If you’ve been fortunate enough to taste some of William Curley’s chocolates, it would come as no surprise that he has been awarded the ‘Best British Chocolatier’ award 4 times since 2007.
William and his Japanese wife Suzue have formed a formidable team, not only do they combine classic French flavours with Japanese notes, but an aesthetic so refined it is a pleasure to behold and to taste.
I was fortunate enough to be invited to their Belgravia boutique for the launch of their new book ‘Patisserie’. Those who know me, know I’ve had a life long love affair with chocolate (personally I go for the strong, dark ones :)) so William and Suzue Curley’s Boutique is as good as it gets for me.

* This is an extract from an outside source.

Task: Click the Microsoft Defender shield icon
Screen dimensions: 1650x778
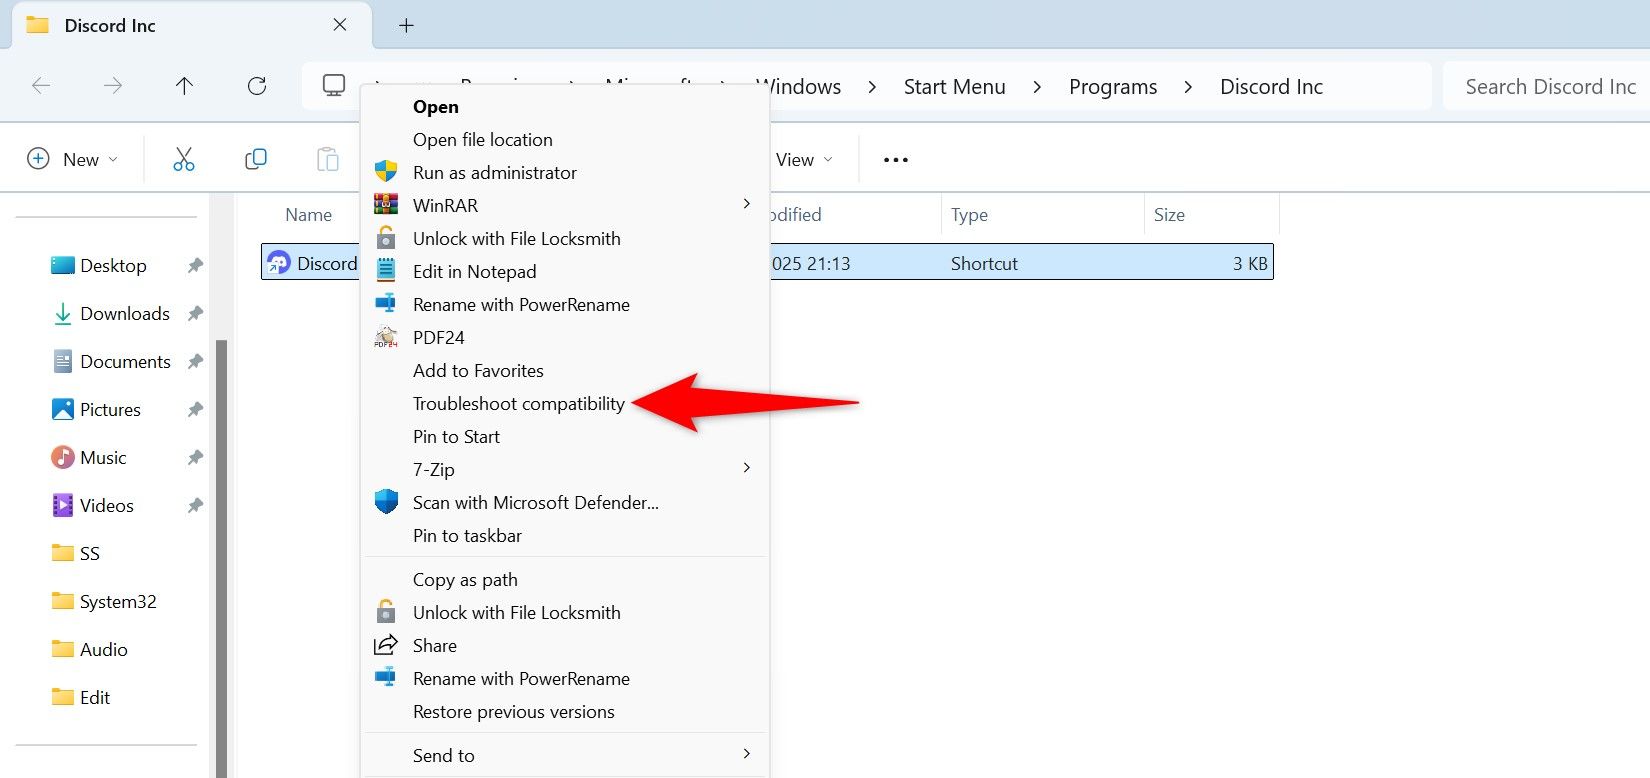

For this particular event, glass trays laden with cakes were aplenty! I can only describe these cakes as ‘the art of perfect’- the way they looked, were decorated, the raw ingredients, the colours, the hours they took to make (let alone the years they took to perfect) and the obvious delight to the palette they gave to those eating them. I would have liked to have had one of each, I really would have, but decided to go just for one and chose the Jasmine and Mandarin Pyramide, (yes, it is the dark silky chocolate that got me but so did the combination of Jasmine Crème Brulee, chocolate sponge, dark chocolate mousse and caramalised mandarin).
I am now the proud owner of their new and wonderful book , which I hope will help me elevate my basic but fairly extensive baking skills to the next level.
And with their lovely dedication inside the front cover I think I’d better get my pinafore on!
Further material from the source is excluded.